料液比对长白山紫苏黄酮得率的影响见图4。

图4 料液比对长白山紫苏黄酮得率的影响Fig.4 Effect of material-liquid ratio on the flavonoids yield of Changbai Mountain Perilla

由图4可知，长白山紫苏黄酮得率随着溶剂用量的增加呈现先增长后缓慢降低的趋势。料液比1∶20（g/mL）时黄酮得率最高，为4.9%，料液比达到1∶50（g/mL）时，黄酮得率变化较小，可能是随着溶剂用量的持续增加，黄酮物质的浸出也趋于稳定状态，考虑到溶剂的增加会造成资源浪费，因此选取料液比1∶20（g/mL）进行后续的优化试验。

2.3.3 提取温度对紫苏黄酮得率的影响

提取温度对长白山紫苏黄酮得率的影响见图5。

图5 提取温度对长白山紫苏黄酮得率的影响Fig.5 Effect of extraction temperature on flavonoids yield of Changbai Mountain Perilla

由图5可知，长白山紫苏叶中黄酮得率随着提取温度的升高呈现先增长后缓慢上升的趋势。随着温度的增加，黄酮的得率会增加，这说明温度越高，黄酮的溶解率越高，但在50℃～70℃范围内变化并不大。考虑到节省成本，故选提取温度50℃左右为宜。

2.3.4 超声时间对紫苏黄酮得率的影响

超声时间对紫苏黄酮得率的影响见图6。

图6 超声时间对长白山紫苏黄酮得率的影响Fig.6 Effect of ultrasonic time on flavonoids yield in Changbai Mountain Perilla

由图6可知，长白山紫苏叶黄酮在提取时间为15 min～30 min时，黄酮的得率随着超声时间的延长逐渐上升。可能是随着超声时间的增加，黄酮类物质不断地从物料中溶出，在30 min时溶出较多，此时黄酮得率最大。超声时间在30 min之后，黄酮得率趋于稳定，这可能是紫苏黄酮已基本被溶出，所以继续延长超声时间也不能使得率产生明显的提高。此外由于长时间的超声波辐射，也会使一些热不稳定的黄酮变性损失，或者导致溶剂挥发，从而影响黄酮提取效果，使黄酮得率下降。因此选用30 min左右的超声时间进行后续的优化试验。

2.4 正交优化试验

根据单因素试验结果，针对影响长白山紫苏黄酮提取的4个因素，即乙醇浓度、料液比、提取温度和超声时间作为考察因子，以长白山紫苏黄酮得率为考察指标，进行L9（34）正交试验，试验结果见表2，方差分析见表3，Duncan检验分析结果见表4。

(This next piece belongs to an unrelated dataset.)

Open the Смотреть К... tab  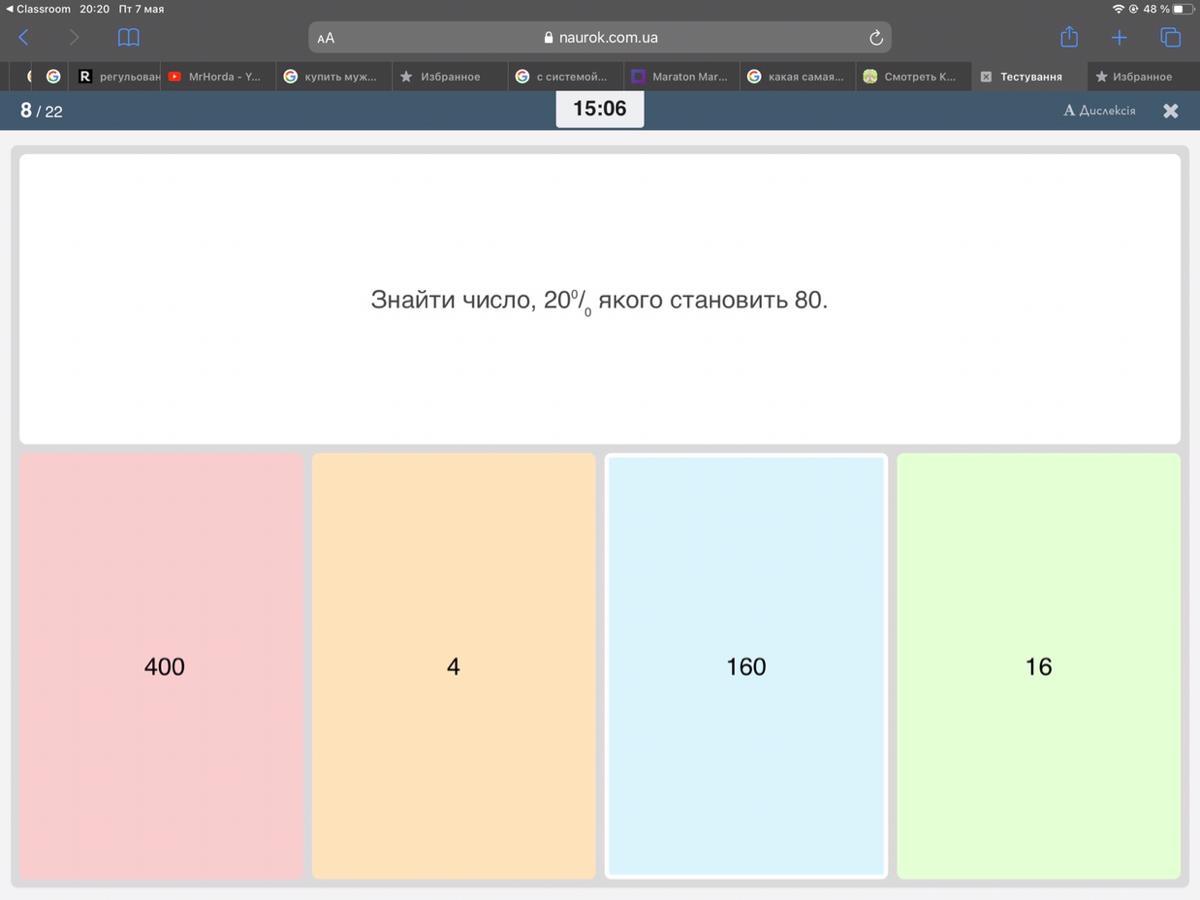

表2 正交试验结果分析Table 2 Analysis of orthogonal test results

表3 方差分析Table 3 Analysis of variance

表4 Duncan检验分析结果Table 4 The results of Duncan tests

由表3和表4可知，乙醇浓度、料液比、提取温度、超声时间4个因素均对长白山紫苏黄酮得率有显著影响，4个因素对长白山紫苏黄酮得率的影响主次顺序：提取温度＞乙醇浓度＞超声时间＞料液比。最优的浸提工艺条件是A1B2C2D3，即提取的最佳条件：乙醇浓度70%、料液比 1∶20（g/mL）、提取温度 50 ℃、超声时间35 min，在此条件下长白山紫苏黄酮的得率为5.01%。

2.5 长白山紫苏黄酮非特异性免疫活性的研究

碳粒廓清实验是通过测定血液中碳粒的消失速度来反映单核巨噬细胞系统吞噬异物的能力，碳粒廓清指数K和吞噬指数α越大，表明其体内免疫作用越强[25]。长白山紫苏黄酮对小鼠巨噬细胞吞噬功能的影响结果见表5，对Cy诱导免疫低下模型小鼠胸腺及脾指数的影响见表6。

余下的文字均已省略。